EXTRACTED INFORMATION:

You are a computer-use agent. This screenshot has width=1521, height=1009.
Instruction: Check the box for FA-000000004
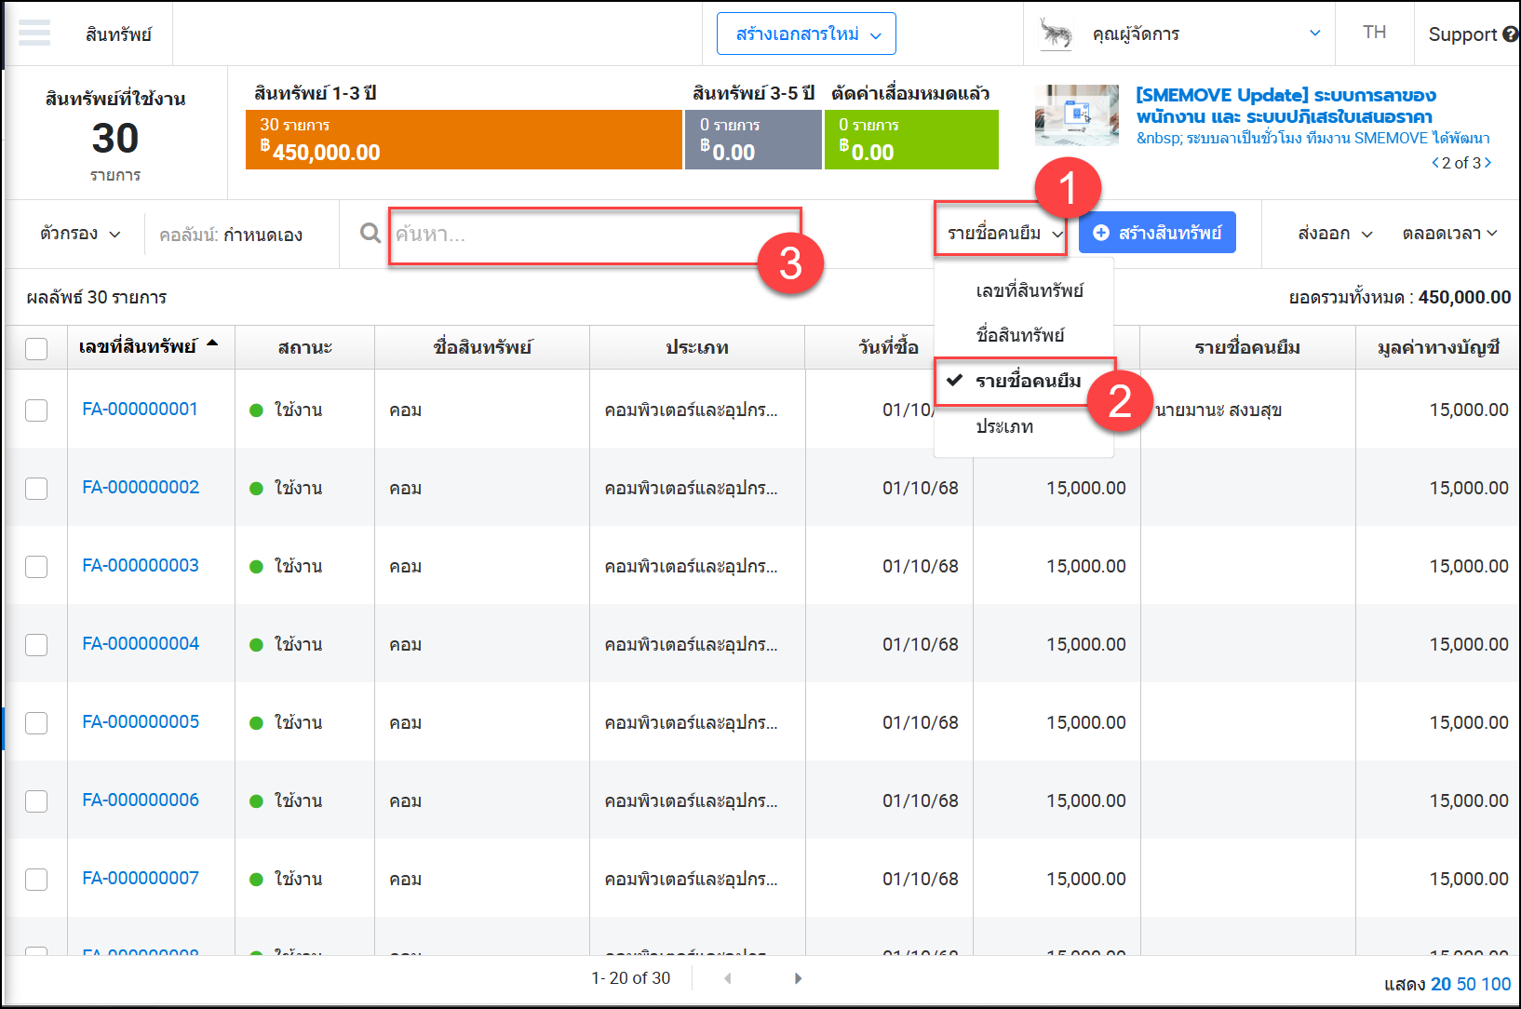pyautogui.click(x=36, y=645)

--

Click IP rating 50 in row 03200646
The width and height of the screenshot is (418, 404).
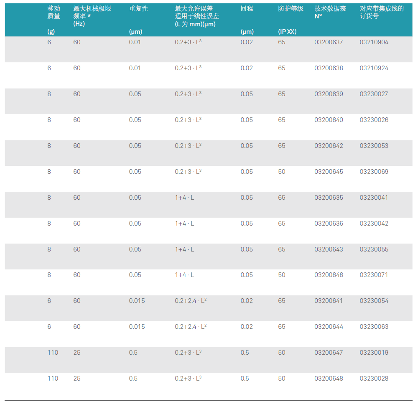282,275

--

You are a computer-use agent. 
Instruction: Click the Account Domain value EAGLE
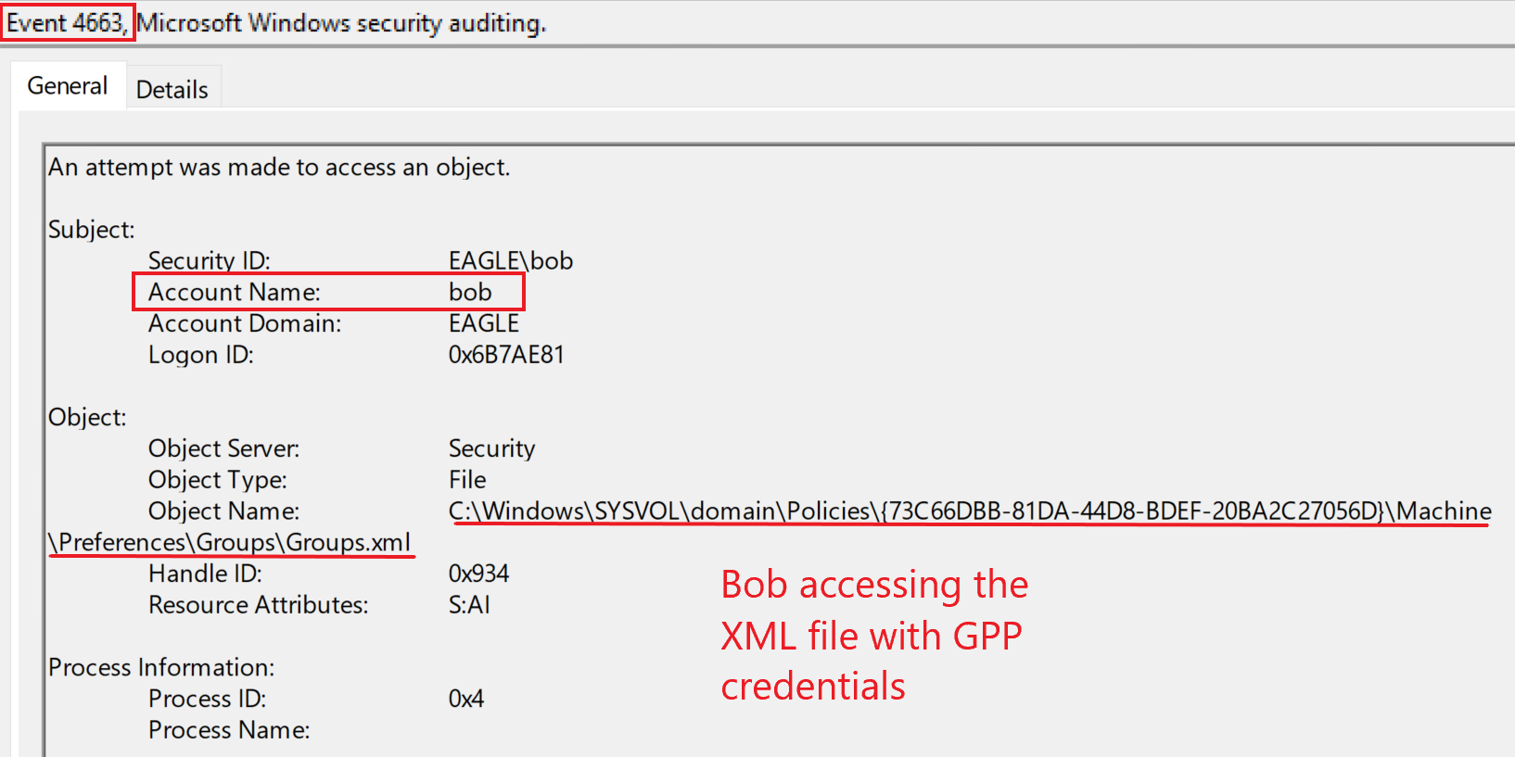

TASK GOAL:
Please quote the material from the line that has "You are a computer-use agent. This" through the line that has "pyautogui.click(x=36, y=645)", including both of those lines. Leave the pictures out of your answer.

TASK RESPONSE:
You are a computer-use agent. This screenshot has width=1521, height=1009.
Instruction: Check the box for FA-000000004
pyautogui.click(x=36, y=645)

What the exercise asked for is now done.